Alt-BEAM Archive

Message #01432



To: beam@corp.sgi.com
From: Terry Newton wtnewton@nc5.infi.net
Date: Wed, 10 Mar 1999 11:41:54
Subject: [alt-beam] Re: Surface mount H-bridge chip


At 02:32 PM 3/10/99 +0100, Steven Bolt wrote:
>On Wed, 10 Mar 1999, Terry Newton wrote:
....
>> > http://www.xs4all.nl/~sbolt/Other/Hsmt-bridge.gif (7961 bytes)
....
>> and if powered up without a driver then poof...
>
>Um, what does `powered up without a driver' mean? I don't see a
>`poof' state.

No driver = nothing driving the transistors, bases floating with
their resistors tied together. Connected like this, inputs (to the
transistor pairs) must be (all the way) high or low, not floating.
In other words, the driving chip must be connected to the transistors
at all times.

>> >But a darlington comes with a much higher VCEsat, and large voltage
>> >drops in series with the motor are not a good idea at our usually
>> >low supply voltages.
>>
>> Ouch! .2 volts loss to almost 2 volts... starting at 3 volts
>> there wouldn't be much left... oh well, better stick with what
>> I've got, a few hundred ma for a couple ma drive isn't bad.
>
>Darlington VCEsat in this type of application should be around 0.8V
>- far more than the 0.1V to 0.2V of a BC337/327.

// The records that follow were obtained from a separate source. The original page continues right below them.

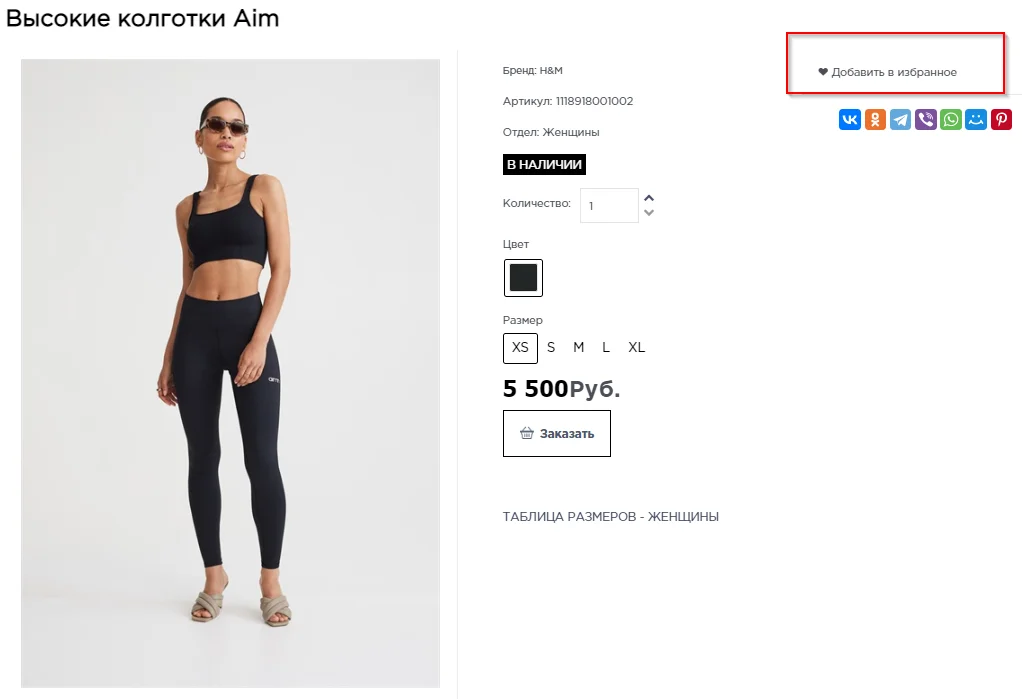This screenshot has height=699, width=1022.
Task: Share the item on WhatsApp
Action: point(951,120)
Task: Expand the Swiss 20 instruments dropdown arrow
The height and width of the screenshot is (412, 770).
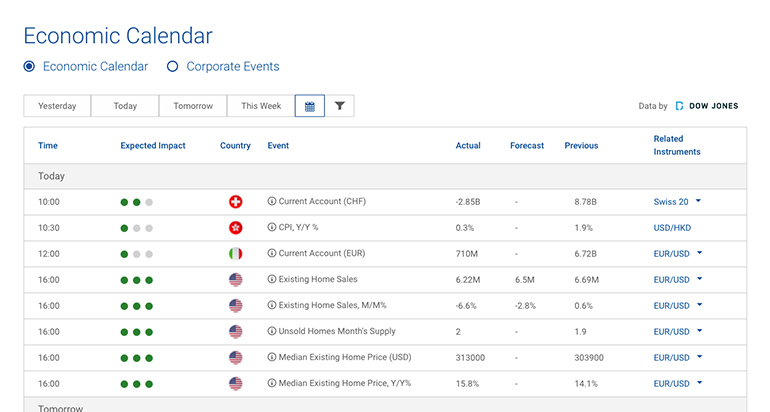Action: click(x=698, y=201)
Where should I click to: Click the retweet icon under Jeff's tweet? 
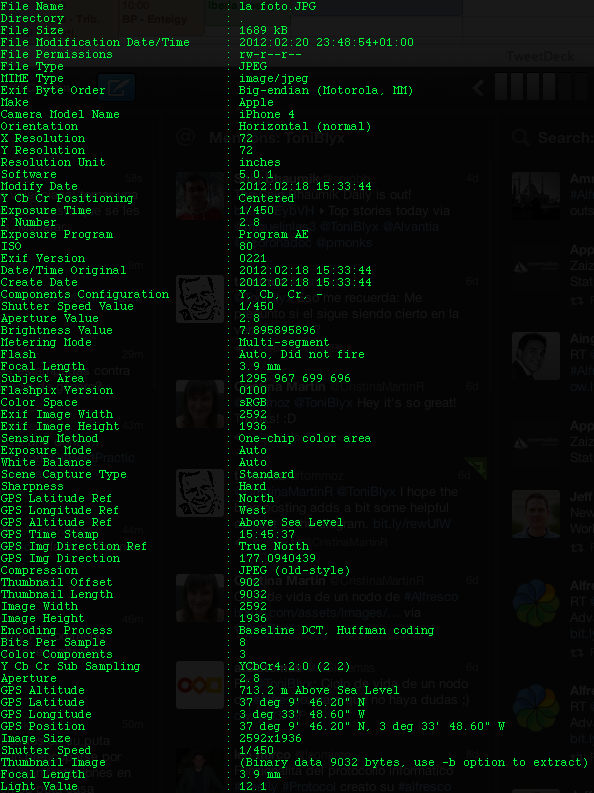click(x=576, y=547)
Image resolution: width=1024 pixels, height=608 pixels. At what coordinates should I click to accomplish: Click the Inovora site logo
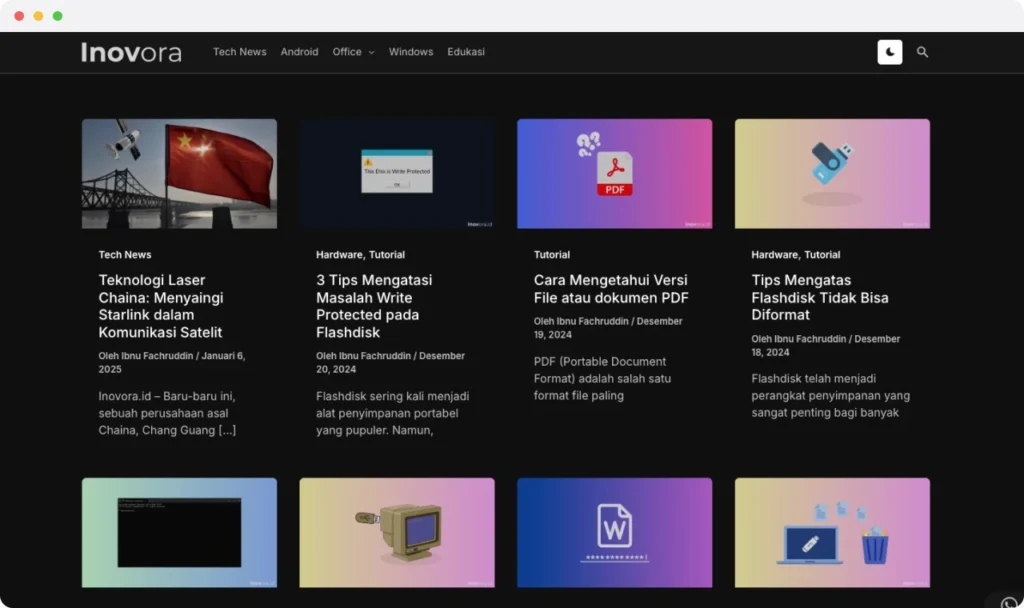coord(131,52)
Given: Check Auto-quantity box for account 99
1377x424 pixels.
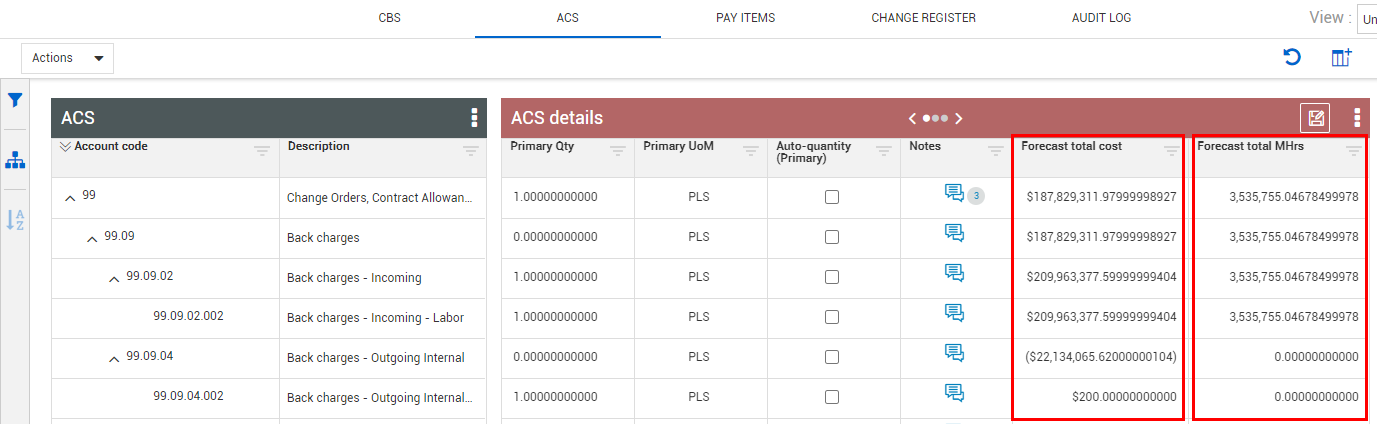Looking at the screenshot, I should click(832, 198).
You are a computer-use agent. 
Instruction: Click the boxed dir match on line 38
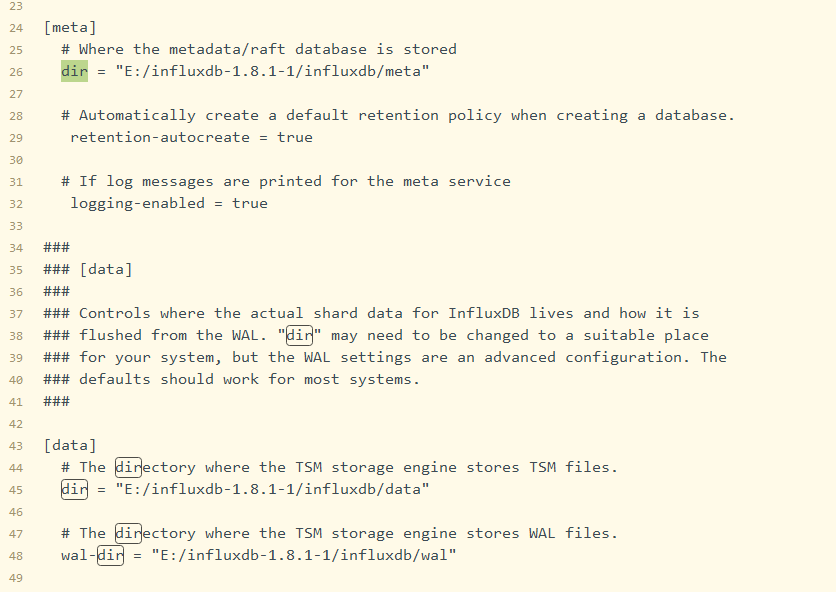pos(299,335)
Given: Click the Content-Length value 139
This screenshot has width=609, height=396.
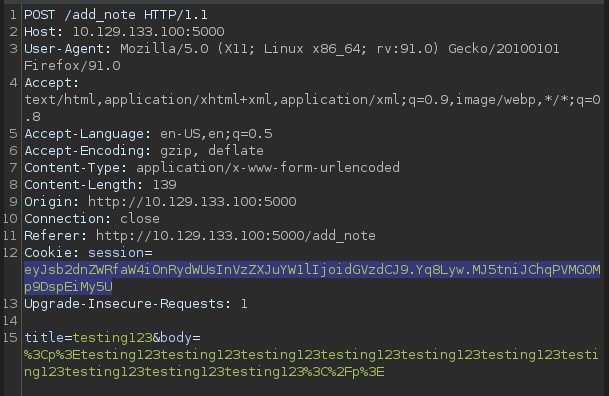Looking at the screenshot, I should tap(164, 185).
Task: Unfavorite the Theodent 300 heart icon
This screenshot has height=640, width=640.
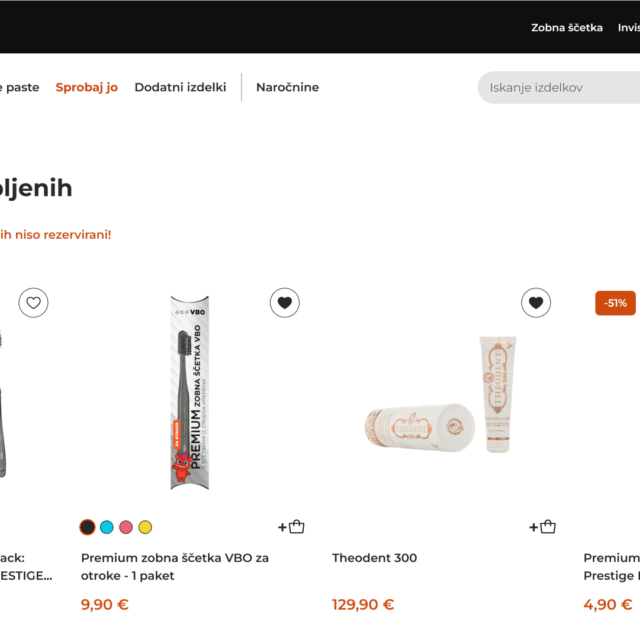Action: pos(536,303)
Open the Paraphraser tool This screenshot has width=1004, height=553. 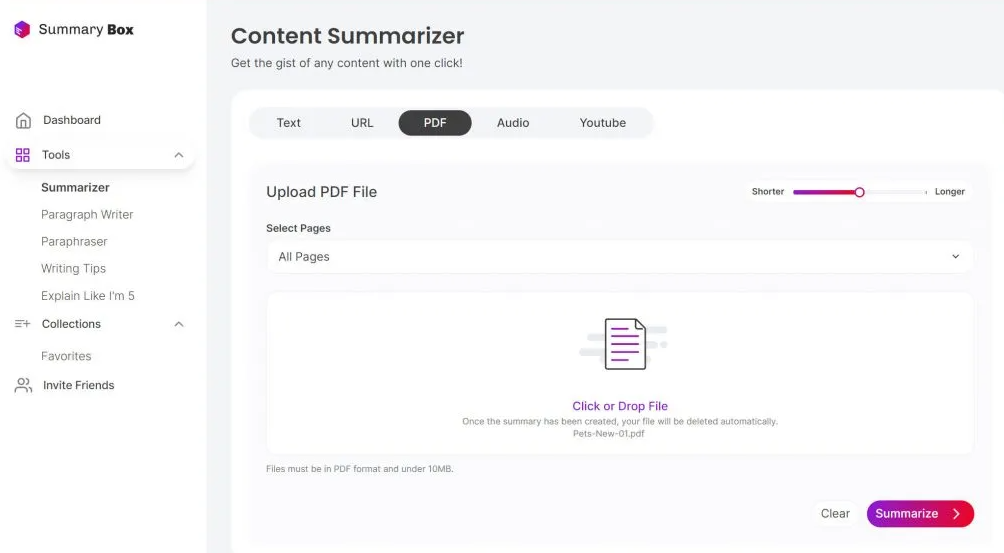(74, 241)
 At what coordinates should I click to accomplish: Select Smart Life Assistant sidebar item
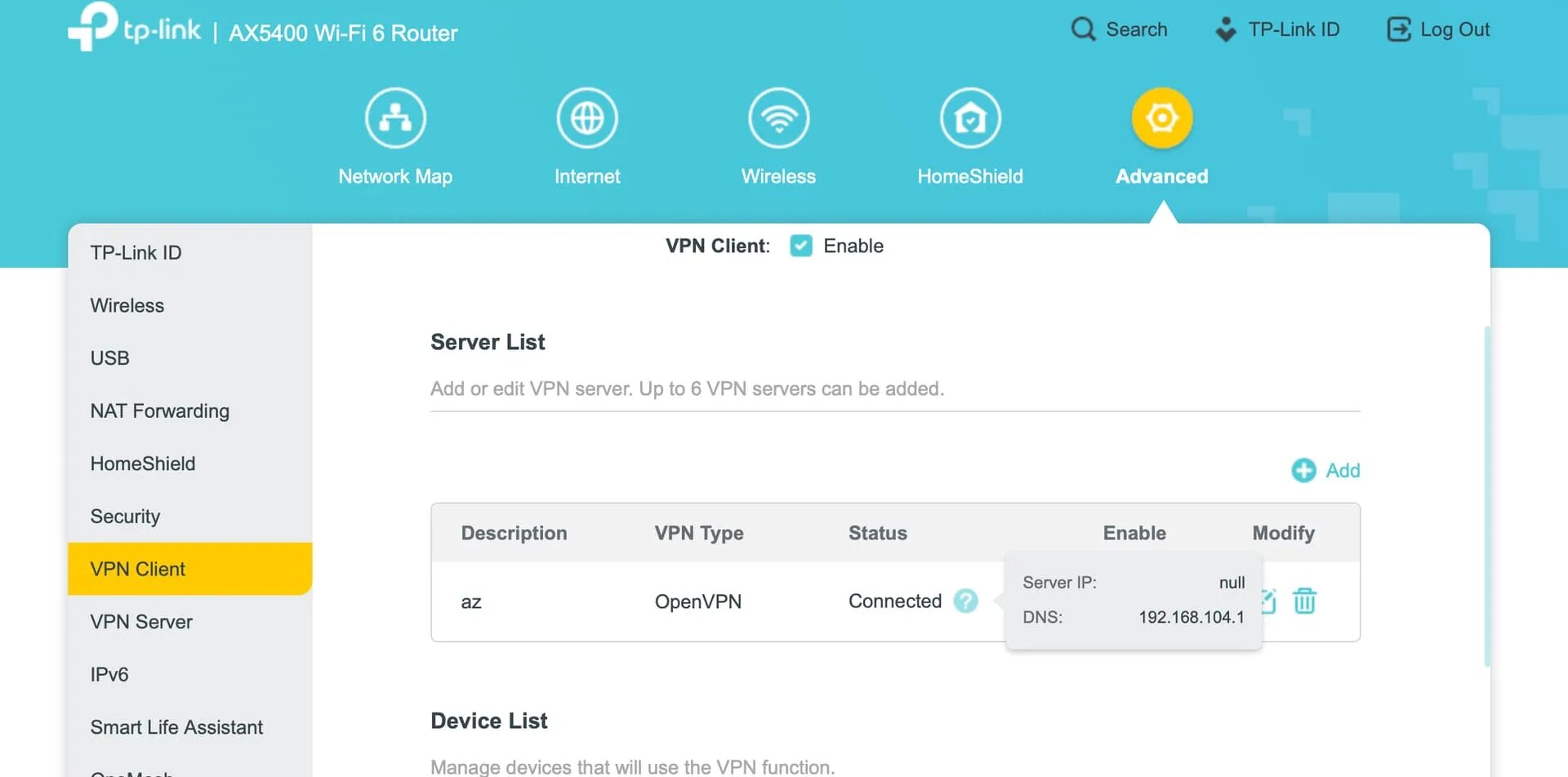point(176,727)
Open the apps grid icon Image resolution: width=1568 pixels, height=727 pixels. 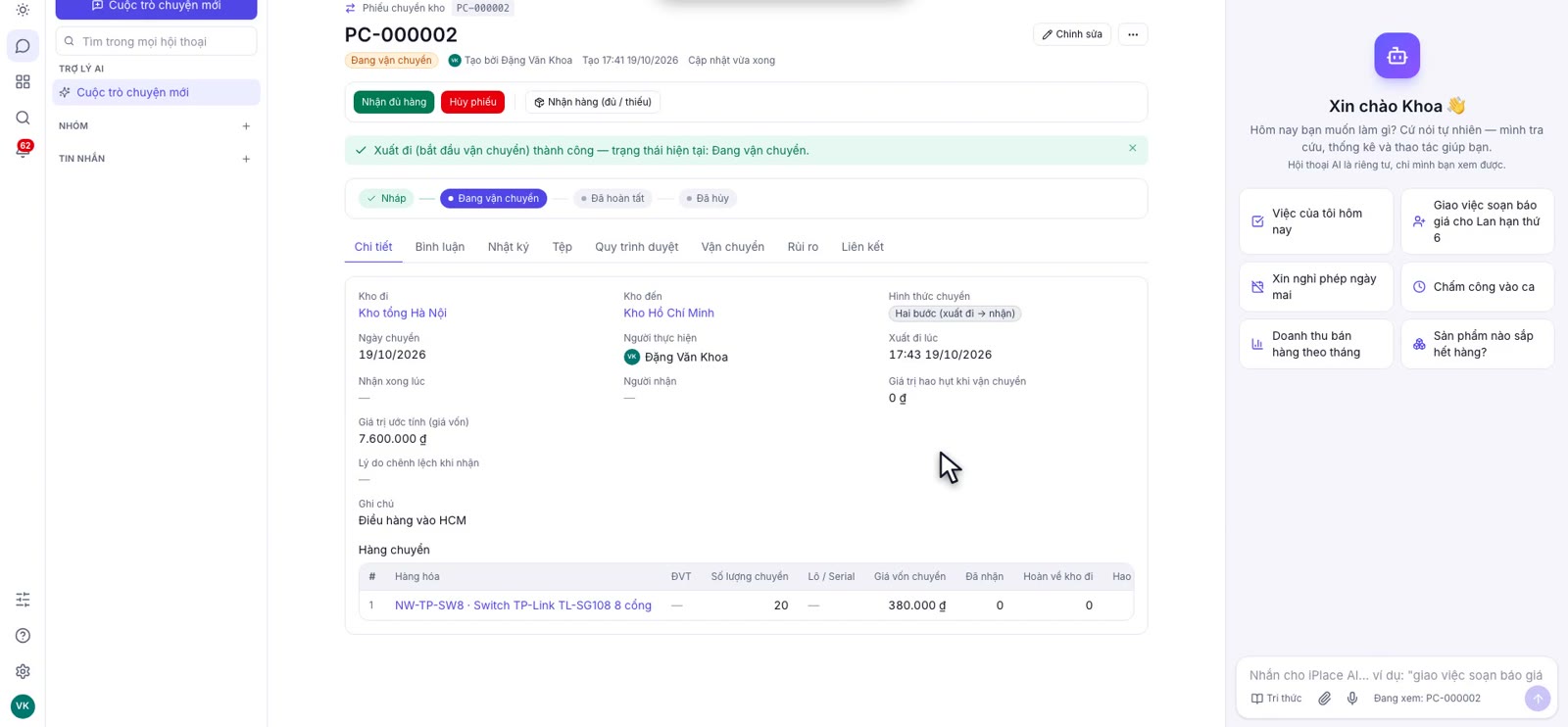[x=23, y=82]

The .2 volts I refered to was the .1 volts per transistor loss I get
with regular transistors, zetex or otherwise. The darlington smt were
listed as .95 volts Vce sat, or almost 2 volts for both Q's, WAY too
much for good use. Like you said...

> The trick is to
>find plain transistors with a low VCEsat at a low base current.
>Given reasonable motors, that isn't too difficult.

The Zetex parts have Hfe > 150 at full current, better than anything
else I've tried. Most transistors lose gain over 100ma or so but not
these, 3ma drive gives 500ma or more available to the motors.